Suppose \(Y_1, Y_2, \dots, Y_n\) are i.i.d. \(N(\theta, \sigma^2)\) observations. The joint prior distribution for \(\theta\) and \(\sigma^2\) is
\[ \pi(\theta, \sigma^2) = \frac{1}{\sigma^2}. \]
The likelihood function is:
\[ L(\theta, \sigma^2) \propto (\sigma^2)^{-n/2} \exp\left[ -\frac{1}{2\sigma^2} \sum_{i=1}^n (Y_i - \theta)^2 \right] \]
The prior is \(\pi(\theta, \sigma^2) \propto \frac{1}{\sigma^2}\).
By Bayes’ theorem:
\[ \pi(\theta, \sigma^2 \mid y) \propto L(\theta, \sigma^2) \times \pi(\theta, \sigma^2) \]

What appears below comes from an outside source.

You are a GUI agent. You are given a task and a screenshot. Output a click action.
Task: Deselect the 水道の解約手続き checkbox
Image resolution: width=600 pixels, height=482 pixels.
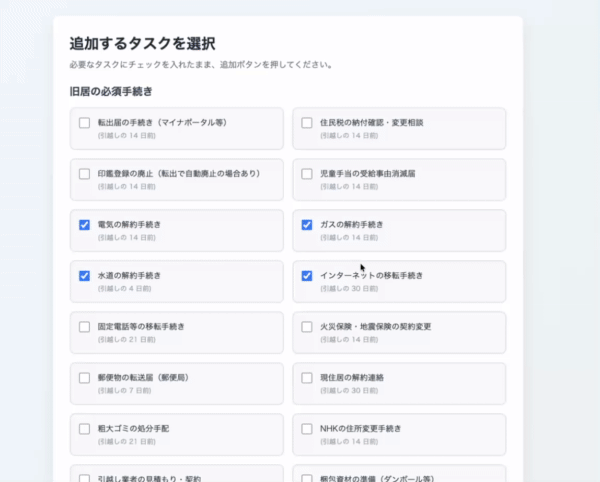[x=84, y=276]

\[ \pi(\theta, \sigma^2 \mid y) \propto (\sigma^2)^{-n/2} \cdot \frac{1}{\sigma^2} \cdot \exp\left[ -\frac{1}{2\sigma^2} \sum_{i=1}^n (Y_i - \theta)^2 \right] \]
\[ \boxed{\pi(\theta, \sigma^2 \mid y) \propto (\sigma^2)^{-(n+2)/2} \exp\left[ -\frac{1}{2\sigma^2} \sum_{i=1}^n (Y_i - \theta)^2 \right]} \]
For fixed \(\sigma^2\):
\[ \pi(\theta \mid \sigma^2, y) \propto \exp\left[ -\frac{1}{2\sigma^2} \sum_{i=1}^n (Y_i - \theta)^2 \right] \]
Step 1: Expand the left-hand side
Write \(Y_i - \theta = (Y_i - \bar{y}) + (\bar{y} - \theta)\).
Then:
\[ (Y_i - \theta)^2 = (Y_i - \bar{y})^2 + (\bar{y} - \theta)^2 + 2(Y_i - \bar{y})(\bar{y} - \theta) \]
Step 2: Sum over \(i=1\) to \(n\)
\[ \sum_{i=1}^n (Y_i - \theta)^2 = \sum_{i=1}^n (Y_i - \bar{y})^2 + \sum_{i=1}^n (\bar{y} - \theta)^2 + 2\sum_{i=1}^n (Y_i - \bar{y})(\bar{y} - \theta) \]
Step 3: Simplify each term
First term: \(\sum_{i=1}^n (Y_i - \bar{y})^2\) — this is \(S^2\) (or \((n-1)s^2\)).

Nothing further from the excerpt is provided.